Pour les membres de l’Observatoire de l’environnement nocturne, il faut agir au cas par cas. « Certains points lumineux sont nécessaires sur le chemin des écoliers ou à l’heure du ramassage scolaire. Pour quelqu’un seul le soir, un espace plongé dans l’obscurité totale peut être oppressant. Près des bâtiments publics, des ronds-points, des zones de circulation un peu dangereuses, on a besoin de lampadaires, souligne Laurent Godet.
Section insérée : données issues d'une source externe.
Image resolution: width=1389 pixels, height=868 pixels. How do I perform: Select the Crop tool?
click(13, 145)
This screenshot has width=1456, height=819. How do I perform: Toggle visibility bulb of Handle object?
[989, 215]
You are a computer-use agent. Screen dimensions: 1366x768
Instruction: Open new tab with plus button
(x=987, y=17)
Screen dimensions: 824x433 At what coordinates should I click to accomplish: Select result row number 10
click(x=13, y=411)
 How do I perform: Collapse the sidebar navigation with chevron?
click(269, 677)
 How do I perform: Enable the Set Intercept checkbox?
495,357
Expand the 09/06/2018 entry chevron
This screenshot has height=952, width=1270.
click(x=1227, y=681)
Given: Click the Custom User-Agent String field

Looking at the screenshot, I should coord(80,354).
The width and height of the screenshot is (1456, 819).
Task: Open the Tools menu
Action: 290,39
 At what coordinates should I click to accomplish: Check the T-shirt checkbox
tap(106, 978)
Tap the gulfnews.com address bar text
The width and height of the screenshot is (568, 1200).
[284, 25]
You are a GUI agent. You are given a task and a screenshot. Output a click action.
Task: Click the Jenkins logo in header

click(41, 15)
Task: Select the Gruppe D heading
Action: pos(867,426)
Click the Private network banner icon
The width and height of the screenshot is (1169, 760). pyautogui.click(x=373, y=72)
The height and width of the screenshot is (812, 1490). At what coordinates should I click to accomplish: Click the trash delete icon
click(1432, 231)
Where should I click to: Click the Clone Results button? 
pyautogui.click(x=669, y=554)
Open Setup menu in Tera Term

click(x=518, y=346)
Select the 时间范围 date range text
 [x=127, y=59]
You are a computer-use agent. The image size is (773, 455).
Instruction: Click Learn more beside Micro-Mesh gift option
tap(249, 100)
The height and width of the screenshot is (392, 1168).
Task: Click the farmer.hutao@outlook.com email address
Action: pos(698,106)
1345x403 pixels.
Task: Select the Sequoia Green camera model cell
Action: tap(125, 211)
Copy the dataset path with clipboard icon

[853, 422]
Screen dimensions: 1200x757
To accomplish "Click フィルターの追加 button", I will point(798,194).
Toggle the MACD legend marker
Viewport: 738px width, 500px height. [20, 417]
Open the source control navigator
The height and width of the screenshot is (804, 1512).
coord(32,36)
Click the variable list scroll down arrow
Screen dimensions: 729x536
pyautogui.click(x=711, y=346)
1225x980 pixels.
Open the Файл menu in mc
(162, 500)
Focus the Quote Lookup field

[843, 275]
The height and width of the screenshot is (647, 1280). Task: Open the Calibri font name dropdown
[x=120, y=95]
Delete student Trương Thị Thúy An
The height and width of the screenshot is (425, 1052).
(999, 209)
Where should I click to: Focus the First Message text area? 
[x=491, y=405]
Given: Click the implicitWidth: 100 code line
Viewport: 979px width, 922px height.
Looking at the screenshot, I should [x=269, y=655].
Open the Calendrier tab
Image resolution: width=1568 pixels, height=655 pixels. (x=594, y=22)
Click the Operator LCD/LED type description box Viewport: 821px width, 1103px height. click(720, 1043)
Mais, au-delà, il y a de nombreuses zones où la question mérite d’être posée. » Est-il utile de laisser ce réverbère allumé toute la nuit ? Peut-on le supprimer sans que cela pose problème, l’éteindre une partie de la nuit, ou simplement diminuer l’intensité lumineuse ? « Le sujet doit être discuté à l’échelle de la commune, du quartier, en proposant à la population des temps d’échanges et de déambulations nocturnes », estime le chercheur qui mène actuellement une démarche de ce type avec les communes du parc régional de Brière. « En allant sur le terrain et en parlant des problèmes concrets, on peut diminuer nettement la pollution lumineuse », assure-t-il.